2) vStorage APIs for Site Recovery Manager – a set of APIs focused on array vendor remote replication such that they can be orchestrated by Site Recovery Manager.
3) vStorage APIs for Multipathing (otherwise known as the Pluggable Storage Architecture). A set of APIs for 3rd parties to extend vSphere’s core multipathing architectures.
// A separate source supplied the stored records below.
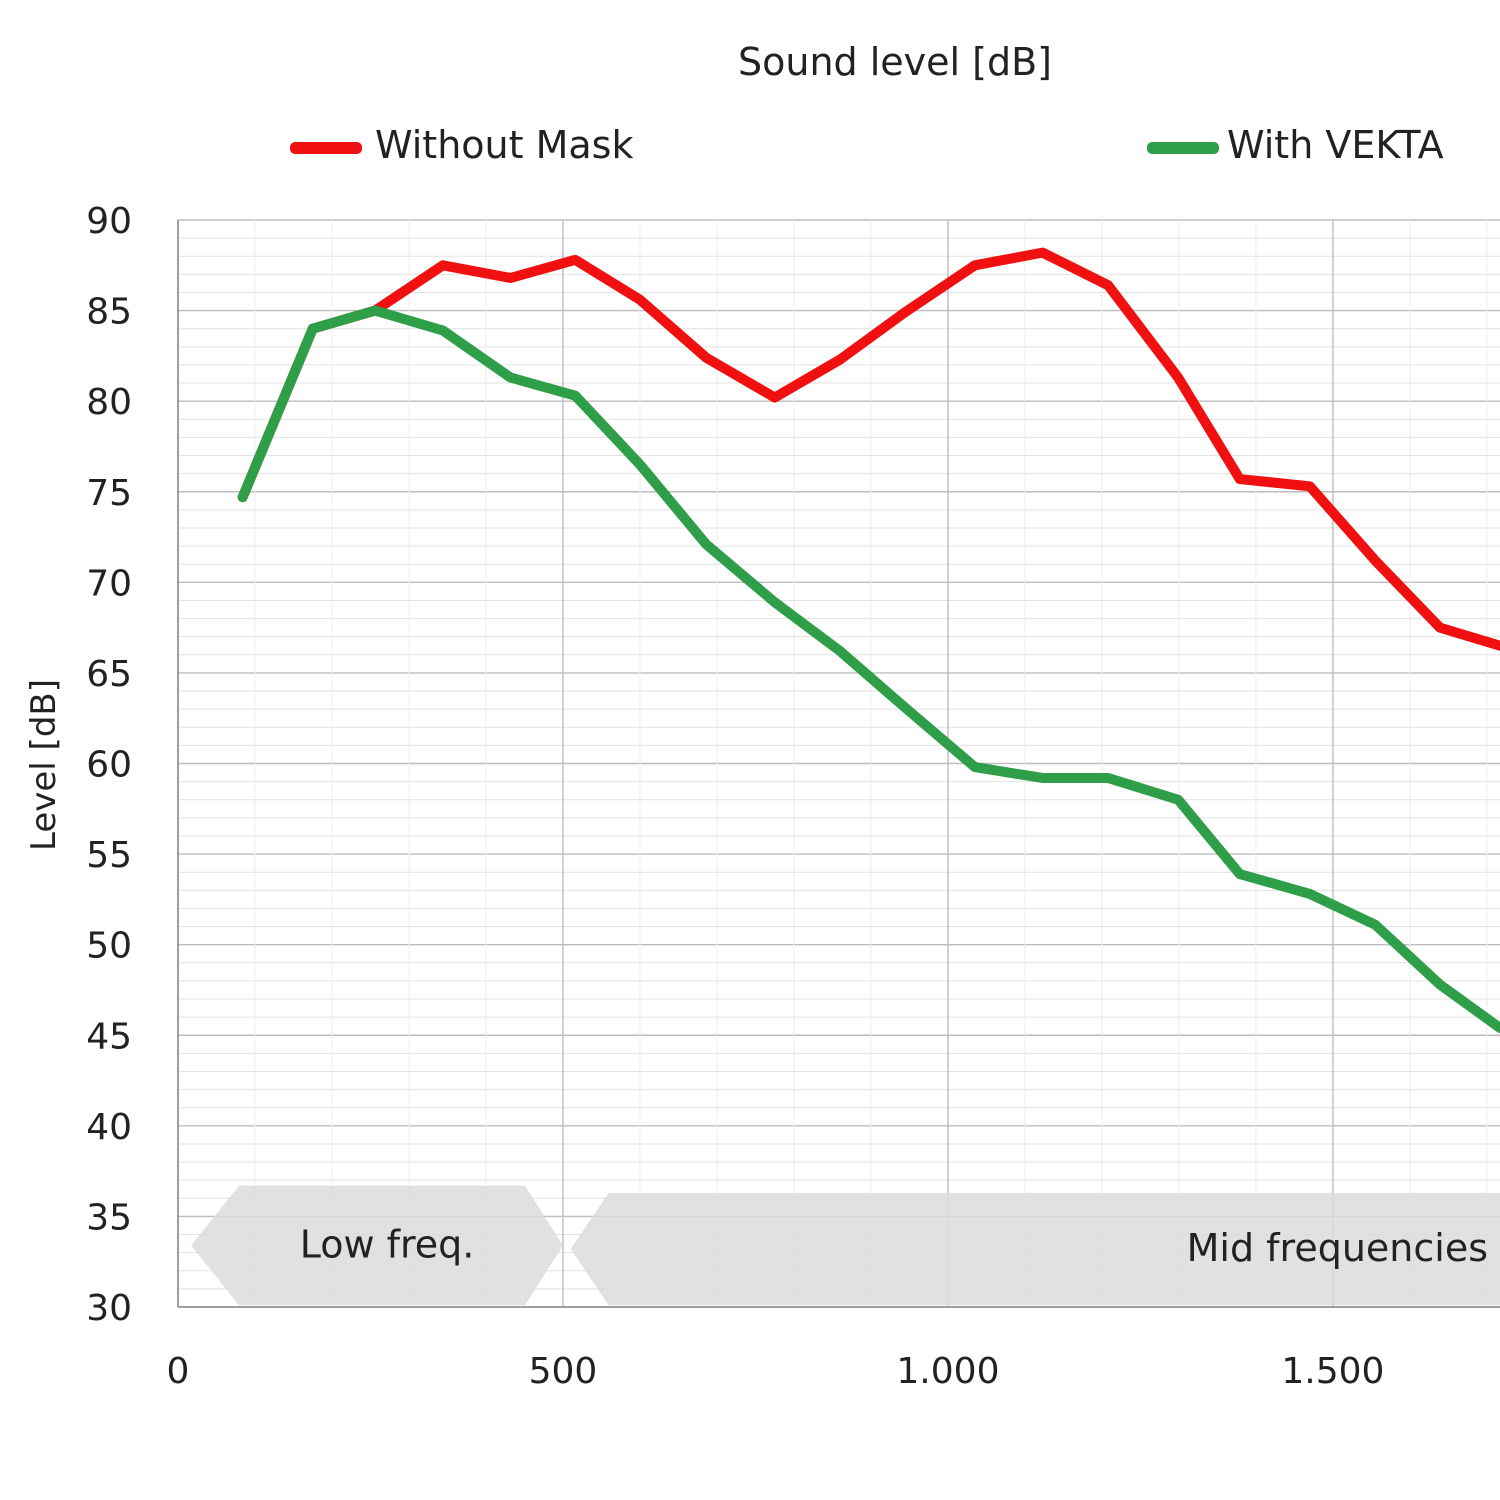 This screenshot has height=1500, width=1500. I want to click on y-tick-label: 65, so click(109, 674).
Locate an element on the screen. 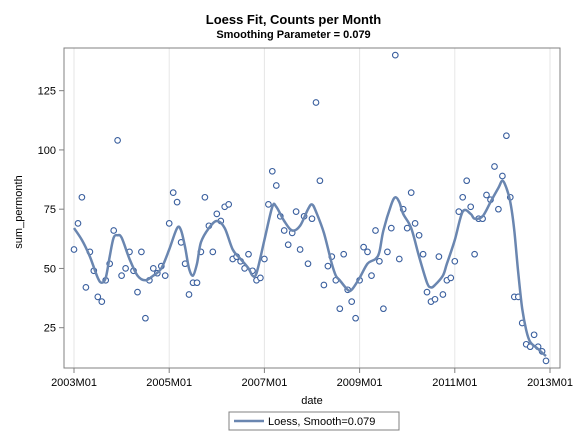  legend-label: Loess, Smooth=0.079 is located at coordinates (322, 422).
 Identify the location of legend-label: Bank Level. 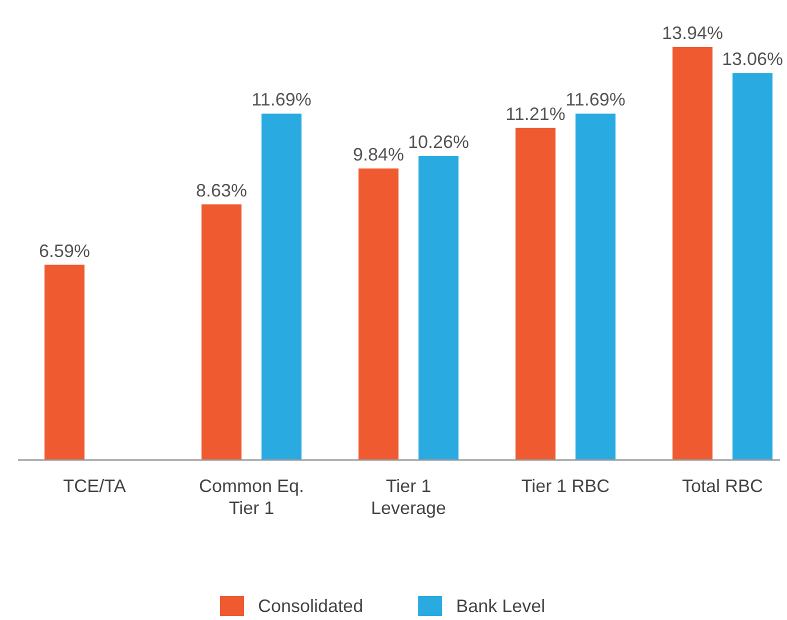
(501, 606).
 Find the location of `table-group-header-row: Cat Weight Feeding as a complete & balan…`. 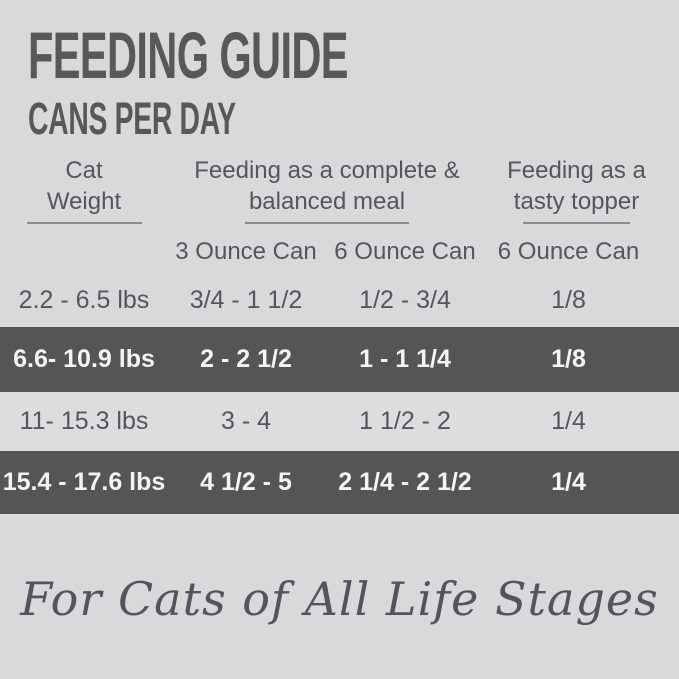

table-group-header-row: Cat Weight Feeding as a complete & balan… is located at coordinates (326, 190).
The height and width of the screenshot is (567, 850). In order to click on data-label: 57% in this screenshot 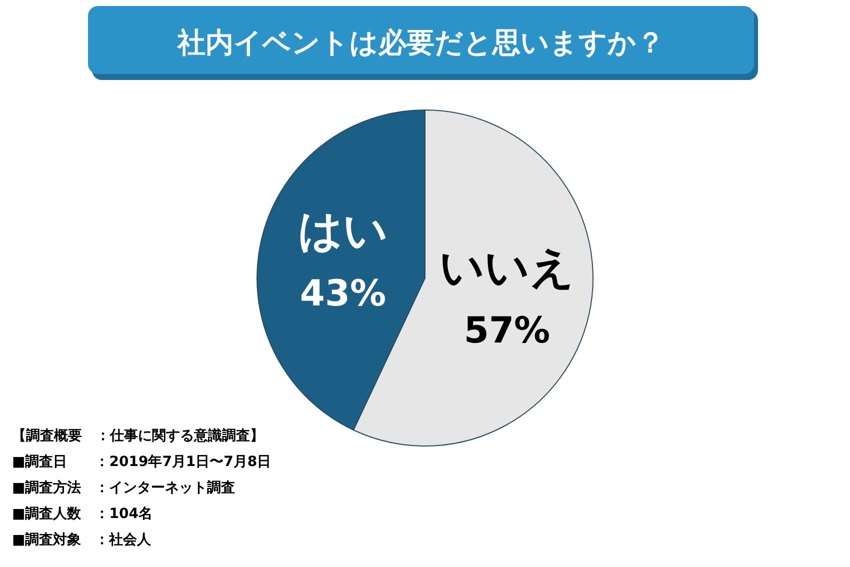, I will do `click(507, 331)`.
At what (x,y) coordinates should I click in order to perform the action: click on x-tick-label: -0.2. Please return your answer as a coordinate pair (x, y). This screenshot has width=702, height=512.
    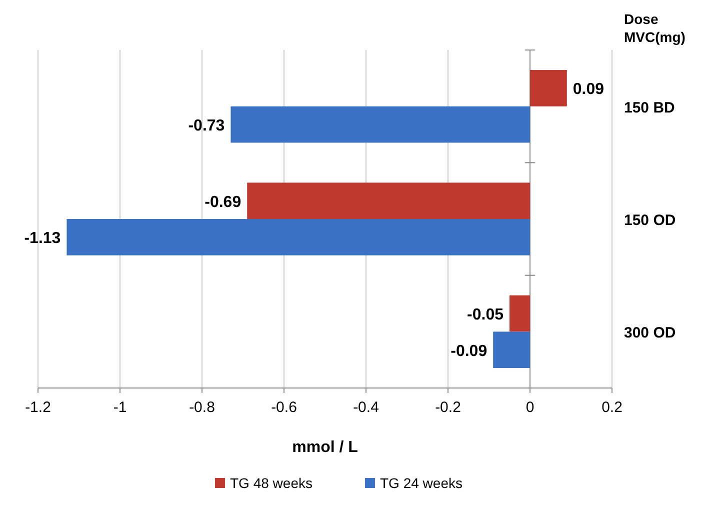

4) vStorage APIs for Array Integration (VAAI). Technically not in vSphere 4, but have been discussed in VMworld events in the past. Will be available in future vSphere-generation releases. This allow array vendors to “offload” various tasks from the ESX host’s vmkernel stack – things like writing blocks that make up VMs, copying/snapshotting blocks, doing thin-provisioning out of space handling, and also a much more advanced global locking mechanism than VMFS uses today. These each will make common actions 5x-10x faster (clone, deploy from template, create a FT VM), and improve VMFS scaling by an order of magnitude. More on that here, for folks that are interested (note that when I wrote this, vStorage API for Data Protection was called the VCB Backup Framework)
Generally when the vStorage APIs are brought up, most people think about backups and the new Change Block Tracking feature in vSphere. That is because VMware and other 3rd party backup vendors has done a good job of marketing this "must have" feature. Leveraging Change Block Tracking helps decrease the duration of a backup by only copying the blocks that have changed and some users have seen up to 5-10x increase in speed.
This is great! But now you might ask the question, how do I use vStorage API for Data Protection and how does it tie into VMware's VCB product? Both the vStorage API for Data Protection and VCB are backup API frameworks, they are similar in functionality but different in features (for a break down of the two, take a look at this VMware blog post). VADP will be pretty much hidden from the end user's perspective, you just need to ensure that backup vendors are implementing it and utilizing Change Block Tracking to efficiently backup your VMs. VADP is only available in vSphere and not in VI 3.5.
If you want to write your own backup application, then you will need to know how to hook into VADP. As far as I understand today, and correct me if I'm wrong, the vStorage API for Data Protection is actually the combination of the vSphere 4.0 API + VMware Virtual Disk Development Kit (VDDK) which are both available to users to develop against. There's actually a guide within the VDDK page on Designing Backup Solutions for VMware vSphere which goes into great detail on creating a backup solution using the Change Block Tracking feature.
The three other APIs (VASRM, VAMP and VAAI) are targeted at third party hardware/software vendors and storage array providers to hook in their special sauces with the various VMware solutions. This includes hooking into Site Recovery Manager, PSA (Pluggable Storage Architecture) plugins and offloading VMware operations such as VM cloning and storage vMotions, etc. onto the actual storage array. These APIs are only exposed to partners who provide solutions to one of these features and are not available to the public for general use.
I personally think vStorage API is going to be a game changer and Change Block Tracking is just one of the many cool features to come!